Instructions to follow: In the records below, turn every line from the one containing "Click the 请选择视频文件 field" down to the one containing "Action: click(297, 396)", both included, into a numbered list, and leave out any blank lines.
══════
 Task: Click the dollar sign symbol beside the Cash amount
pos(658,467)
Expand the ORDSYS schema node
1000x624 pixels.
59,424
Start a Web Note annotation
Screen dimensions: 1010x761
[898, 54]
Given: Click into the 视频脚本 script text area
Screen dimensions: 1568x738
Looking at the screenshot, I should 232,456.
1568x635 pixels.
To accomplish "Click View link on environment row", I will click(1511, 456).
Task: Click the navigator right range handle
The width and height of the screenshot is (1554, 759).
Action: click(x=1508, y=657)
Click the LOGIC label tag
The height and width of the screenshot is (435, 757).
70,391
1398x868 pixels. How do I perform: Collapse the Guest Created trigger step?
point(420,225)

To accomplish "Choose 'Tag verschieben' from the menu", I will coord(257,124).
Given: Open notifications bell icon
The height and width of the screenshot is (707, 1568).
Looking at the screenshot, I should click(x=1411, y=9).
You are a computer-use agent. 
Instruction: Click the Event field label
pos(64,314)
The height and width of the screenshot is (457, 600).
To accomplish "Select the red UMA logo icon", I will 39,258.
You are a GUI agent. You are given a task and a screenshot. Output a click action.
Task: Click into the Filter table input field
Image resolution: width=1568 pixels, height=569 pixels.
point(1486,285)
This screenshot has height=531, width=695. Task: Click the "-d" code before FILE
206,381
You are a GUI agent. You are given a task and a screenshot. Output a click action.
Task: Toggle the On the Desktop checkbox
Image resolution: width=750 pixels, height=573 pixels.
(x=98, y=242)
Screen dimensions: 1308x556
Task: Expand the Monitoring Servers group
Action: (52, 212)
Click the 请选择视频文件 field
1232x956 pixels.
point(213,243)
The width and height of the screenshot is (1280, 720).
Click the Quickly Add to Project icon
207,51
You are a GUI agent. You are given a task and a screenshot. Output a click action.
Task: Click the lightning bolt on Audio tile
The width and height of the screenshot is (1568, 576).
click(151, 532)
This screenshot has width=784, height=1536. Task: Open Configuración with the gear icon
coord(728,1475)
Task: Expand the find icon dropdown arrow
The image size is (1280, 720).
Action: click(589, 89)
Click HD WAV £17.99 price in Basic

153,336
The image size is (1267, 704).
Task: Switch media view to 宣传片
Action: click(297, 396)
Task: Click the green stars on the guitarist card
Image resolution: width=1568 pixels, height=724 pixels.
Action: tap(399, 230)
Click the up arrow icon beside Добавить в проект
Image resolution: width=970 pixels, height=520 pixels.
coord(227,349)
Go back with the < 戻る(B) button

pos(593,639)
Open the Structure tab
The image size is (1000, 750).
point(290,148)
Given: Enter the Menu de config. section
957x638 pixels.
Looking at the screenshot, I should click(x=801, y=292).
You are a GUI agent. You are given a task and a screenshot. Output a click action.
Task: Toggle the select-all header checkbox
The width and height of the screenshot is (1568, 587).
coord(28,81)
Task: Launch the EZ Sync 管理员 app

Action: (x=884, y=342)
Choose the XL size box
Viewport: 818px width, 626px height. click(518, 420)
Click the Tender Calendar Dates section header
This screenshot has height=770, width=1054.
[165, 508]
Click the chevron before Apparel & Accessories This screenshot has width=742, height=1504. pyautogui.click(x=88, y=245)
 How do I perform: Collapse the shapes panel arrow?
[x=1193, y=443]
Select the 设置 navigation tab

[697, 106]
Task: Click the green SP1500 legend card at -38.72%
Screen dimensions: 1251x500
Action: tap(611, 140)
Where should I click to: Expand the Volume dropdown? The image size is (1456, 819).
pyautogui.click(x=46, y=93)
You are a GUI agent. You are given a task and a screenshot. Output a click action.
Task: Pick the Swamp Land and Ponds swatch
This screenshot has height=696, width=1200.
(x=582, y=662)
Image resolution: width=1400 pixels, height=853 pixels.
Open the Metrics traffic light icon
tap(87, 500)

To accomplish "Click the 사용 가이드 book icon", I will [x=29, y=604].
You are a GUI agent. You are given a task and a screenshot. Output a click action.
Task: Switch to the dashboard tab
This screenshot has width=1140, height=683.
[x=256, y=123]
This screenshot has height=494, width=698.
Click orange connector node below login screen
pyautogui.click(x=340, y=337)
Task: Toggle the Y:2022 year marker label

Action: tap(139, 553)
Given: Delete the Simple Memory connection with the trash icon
══════
Result for this task:
1. Click the 请选择视频文件 field
2. 1232x956 pixels.
3. point(213,243)
4. The width and height of the screenshot is (1280, 720).
5. Click the Quickly Add to Project icon
6. 207,51
7. You are a GUI agent. You are given a task and a screenshot. Output a click action.
8. Task: Click the lightning bolt on Audio tile
9. The width and height of the screenshot is (1568, 576).
10. click(151, 532)
11. This screenshot has width=784, height=1536. Task: Open Configuración with the gear icon
12. coord(728,1475)
13. Task: Expand the find icon dropdown arrow
14. The image size is (1280, 720).
15. Action: click(589, 89)
16. Click HD WAV £17.99 price in Basic
17. 153,336
18. The image size is (1267, 704).
19. Task: Switch media view to 宣传片
20. Action: click(297, 396)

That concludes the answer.